- Campsite 1: David Hall Farm
- Location: County Road 67, east of Selma, Alabama
- Coordinates: 32°19′31″N 86°56′57″W﻿ / ﻿32.32528°N 86.94917°W

= Selma to Montgomery march campsites =

Map of the Selma to Montgomery marches route showing campsite locations

Participants in the Selma to Montgomery march on March 21–25, 1965, utilized four campsites along the route. The march followed a 54 mi route along U.S. Highway 80 from Brown Chapel A.M.E. Church in Selma through Lowndes County to the State Capitol in Montgomery. Lowndes County had earned the nickname "Bloody Lowndes" due to anti-Black violence, and was particularly symbolic for the march organizers. Leaders with the Southern Christian Leadership Conference (SCLC) sought Black landowners along the route as sympathetic to the goals of the march. Security was provided by the Alabama National Guard, however some marchers distrusted the White guardsmen, and volunteer security guards also patrolled the camps.

==Campsite 1: David Hall Farm==

After the first day, March 21, the marchers camped on the farm of David Hall, a Black landowner. Sleeping, medical, and food tents were erected on the farm, and march organizers used the nearby New Sister Spring Baptist Church as a meeting site. Many of the participants returned to Selma by car and bus from the Hall farm; due to Highway 80 narrowing to two lanes through Lowndes County, only 300 marchers were allowed along that portion of the route.

==Campsite 2: Rosie Steele Property==

On the night of March 22, the marchers camped on the property of Rosie Steele. Steele was a Black landowner, who acquired her property along Highway 80 near White Hall sometime between 1935 and 1940 and operated a general store. The store was especially profitable during World War II, and she eventually acquired 200 acre in Lowndes and Autauga Counties. Steele's property was chosen by SCLC leadership due to its location in Lowndes County, its proximity to Highway 80, and for being roughly halfway between campsites 1 & 3 (17 mi and 13 mi respectively).

On the night of the camp, two large sleeping tents, two service tents, portable restrooms, and a communications antenna were erected. Food was brought in, consisting of chili and crackers, tomatoes, fruit cocktail, bread, and cookies. Marchers also bought provisions from Rosie's son Roosevelt's service station across the highway. A short mass was held, led by Martin Luther King Jr. The next morning, breakfast was served and the marchers continued toward Montgomery.

Steele's house and store burned in 1967, and a new brick house was built in the 1970s. The site was listed on the National Register of Historic Places in 2023.

==Campsite 3: The Gardner Farm==

The third night of the march, March 23, was hosted on the farm of Robert and Mary Gardner, on the south side of Highway 80 east of Lowndesboro. The land was owned by Robert's grandfather, Hugh A. Carson, a member of the Alabama House of Representatives who was born a slave and was one of only three Black delegates to Alabama's 1875 constitutional convention. The family house was built circa 1900–1912, with additions in the 1940s and 1955. The farm was suggested as a campsite to march organizers by Robert's brother-in-law A. G. Gaston.

The farm's driveway is located off a side road, now named Frederick Douglass Road. The two sleeping tents and medical tent were located north of the driveway, and the food tent was south of the driveway. The third day of the march progressed in a steady rain, and the camp was covered in deep mud. Marchers dried their clothes around portable heaters and ate dinner supplied by Tuskegee University students. The marchers departed at 7am the next morning, and soon crossed into Montgomery County.

The property remains in the Gardner family. The site was listed on the National Register of Historic Places in 2023.

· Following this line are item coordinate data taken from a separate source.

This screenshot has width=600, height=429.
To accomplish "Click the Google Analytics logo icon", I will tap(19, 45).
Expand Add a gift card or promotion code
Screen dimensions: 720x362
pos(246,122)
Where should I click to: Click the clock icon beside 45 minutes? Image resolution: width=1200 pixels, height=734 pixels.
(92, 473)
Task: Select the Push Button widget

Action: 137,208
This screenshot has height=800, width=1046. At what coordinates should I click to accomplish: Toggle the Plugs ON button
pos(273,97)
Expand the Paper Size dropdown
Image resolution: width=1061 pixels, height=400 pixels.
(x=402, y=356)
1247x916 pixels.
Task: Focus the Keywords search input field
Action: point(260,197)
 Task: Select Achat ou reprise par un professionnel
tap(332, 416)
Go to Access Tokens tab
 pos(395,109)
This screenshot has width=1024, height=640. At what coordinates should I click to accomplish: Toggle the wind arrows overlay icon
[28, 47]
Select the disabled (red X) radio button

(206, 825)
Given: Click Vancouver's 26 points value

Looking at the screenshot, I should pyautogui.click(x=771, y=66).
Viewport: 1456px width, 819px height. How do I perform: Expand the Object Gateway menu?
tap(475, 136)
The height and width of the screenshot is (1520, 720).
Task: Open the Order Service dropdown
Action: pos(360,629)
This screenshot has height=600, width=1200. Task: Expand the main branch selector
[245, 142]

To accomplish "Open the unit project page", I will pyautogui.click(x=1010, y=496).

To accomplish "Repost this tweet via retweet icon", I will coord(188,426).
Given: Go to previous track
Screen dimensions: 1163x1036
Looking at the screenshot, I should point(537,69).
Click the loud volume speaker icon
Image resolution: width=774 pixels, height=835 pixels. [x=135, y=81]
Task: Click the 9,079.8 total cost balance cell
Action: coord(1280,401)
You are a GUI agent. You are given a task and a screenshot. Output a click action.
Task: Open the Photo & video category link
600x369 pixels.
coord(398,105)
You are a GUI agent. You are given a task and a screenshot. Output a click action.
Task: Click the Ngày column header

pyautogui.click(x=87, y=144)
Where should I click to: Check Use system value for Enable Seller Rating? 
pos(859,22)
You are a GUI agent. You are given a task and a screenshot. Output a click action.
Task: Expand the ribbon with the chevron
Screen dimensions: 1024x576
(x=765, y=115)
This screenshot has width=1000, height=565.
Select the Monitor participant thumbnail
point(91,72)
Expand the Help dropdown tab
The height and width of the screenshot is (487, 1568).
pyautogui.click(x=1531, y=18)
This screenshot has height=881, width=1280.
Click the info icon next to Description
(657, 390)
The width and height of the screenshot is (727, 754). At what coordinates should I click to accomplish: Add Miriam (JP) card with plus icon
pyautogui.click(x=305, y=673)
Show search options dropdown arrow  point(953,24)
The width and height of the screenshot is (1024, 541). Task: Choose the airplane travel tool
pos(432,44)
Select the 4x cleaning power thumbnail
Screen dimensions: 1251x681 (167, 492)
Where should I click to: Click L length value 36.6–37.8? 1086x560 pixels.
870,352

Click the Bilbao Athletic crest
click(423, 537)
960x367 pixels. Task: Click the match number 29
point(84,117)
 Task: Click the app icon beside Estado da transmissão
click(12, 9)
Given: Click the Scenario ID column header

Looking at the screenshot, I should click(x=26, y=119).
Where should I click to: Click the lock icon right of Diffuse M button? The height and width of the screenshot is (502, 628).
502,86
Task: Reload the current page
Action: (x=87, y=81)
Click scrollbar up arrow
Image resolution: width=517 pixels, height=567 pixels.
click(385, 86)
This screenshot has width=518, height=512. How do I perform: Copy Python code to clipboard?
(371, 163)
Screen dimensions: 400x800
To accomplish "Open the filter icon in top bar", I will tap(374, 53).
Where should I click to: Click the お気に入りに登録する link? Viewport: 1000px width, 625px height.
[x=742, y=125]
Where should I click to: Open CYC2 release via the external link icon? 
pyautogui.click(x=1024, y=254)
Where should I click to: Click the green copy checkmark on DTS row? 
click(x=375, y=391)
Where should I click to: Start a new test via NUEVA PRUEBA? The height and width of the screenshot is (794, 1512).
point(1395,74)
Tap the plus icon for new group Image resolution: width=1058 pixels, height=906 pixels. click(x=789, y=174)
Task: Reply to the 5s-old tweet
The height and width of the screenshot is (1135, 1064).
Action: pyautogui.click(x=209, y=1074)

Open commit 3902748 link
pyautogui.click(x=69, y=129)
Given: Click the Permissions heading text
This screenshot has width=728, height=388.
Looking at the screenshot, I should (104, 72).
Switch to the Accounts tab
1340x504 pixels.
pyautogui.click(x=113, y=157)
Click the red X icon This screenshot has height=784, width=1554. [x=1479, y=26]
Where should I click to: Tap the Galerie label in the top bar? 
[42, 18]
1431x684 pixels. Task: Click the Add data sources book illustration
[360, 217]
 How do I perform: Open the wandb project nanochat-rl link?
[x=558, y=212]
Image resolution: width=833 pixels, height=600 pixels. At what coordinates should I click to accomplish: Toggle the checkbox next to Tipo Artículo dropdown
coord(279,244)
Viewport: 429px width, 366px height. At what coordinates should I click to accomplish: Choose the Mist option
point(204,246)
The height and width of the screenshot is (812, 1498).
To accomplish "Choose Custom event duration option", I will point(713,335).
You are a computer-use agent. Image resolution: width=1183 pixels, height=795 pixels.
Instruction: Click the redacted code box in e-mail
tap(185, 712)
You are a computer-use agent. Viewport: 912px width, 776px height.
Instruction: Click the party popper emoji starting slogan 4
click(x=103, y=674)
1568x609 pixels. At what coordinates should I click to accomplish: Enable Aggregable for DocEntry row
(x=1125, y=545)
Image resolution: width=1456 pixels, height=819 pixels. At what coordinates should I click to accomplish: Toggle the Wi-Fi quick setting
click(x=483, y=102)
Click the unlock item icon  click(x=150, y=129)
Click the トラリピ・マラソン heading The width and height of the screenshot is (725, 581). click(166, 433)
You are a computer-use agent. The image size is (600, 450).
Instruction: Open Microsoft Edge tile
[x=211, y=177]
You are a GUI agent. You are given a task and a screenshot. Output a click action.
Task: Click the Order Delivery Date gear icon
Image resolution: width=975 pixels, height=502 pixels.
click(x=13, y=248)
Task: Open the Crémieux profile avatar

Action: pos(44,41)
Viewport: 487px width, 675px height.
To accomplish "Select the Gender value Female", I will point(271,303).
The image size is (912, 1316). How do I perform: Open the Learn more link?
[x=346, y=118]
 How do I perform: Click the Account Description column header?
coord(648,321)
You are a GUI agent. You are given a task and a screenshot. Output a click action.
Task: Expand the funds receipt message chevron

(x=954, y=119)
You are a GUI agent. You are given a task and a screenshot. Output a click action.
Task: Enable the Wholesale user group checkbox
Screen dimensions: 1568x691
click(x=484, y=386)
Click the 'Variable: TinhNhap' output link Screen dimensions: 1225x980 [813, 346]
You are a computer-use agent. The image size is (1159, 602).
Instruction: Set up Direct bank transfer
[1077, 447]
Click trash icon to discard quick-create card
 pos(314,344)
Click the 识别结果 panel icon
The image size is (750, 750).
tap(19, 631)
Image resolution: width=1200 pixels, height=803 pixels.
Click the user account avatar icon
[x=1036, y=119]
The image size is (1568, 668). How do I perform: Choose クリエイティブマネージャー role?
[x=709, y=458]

==Campsite 4: City of St. Jude==

The final night of the march, March 24, participants camped at the City of St. Jude, a Roman Catholic church, school, and hospital complex. Established in 1937, St. Jude was intended to be a social service center for Montgomery's Black community. When the hospital opened in 1951, it was the first fully integrated hospital in Alabama.

At St. Jude, the usual tents were erected, but marchers were also able to take advantage of the medical and other facilities. That evening, a "Stars for Freedom Rally" was held on the grounds, featuring performances by Harry Belafonte, Tony Bennett, Frankie Laine, Peter, Paul and Mary, Sammy Davis Jr., Joan Baez, and Nina Simone.
On the morning of March 25, the marchers completed the final 4 mi to the Capitol.

The City of St. Jude complex was listed on the National Register of Historic Places in 1990.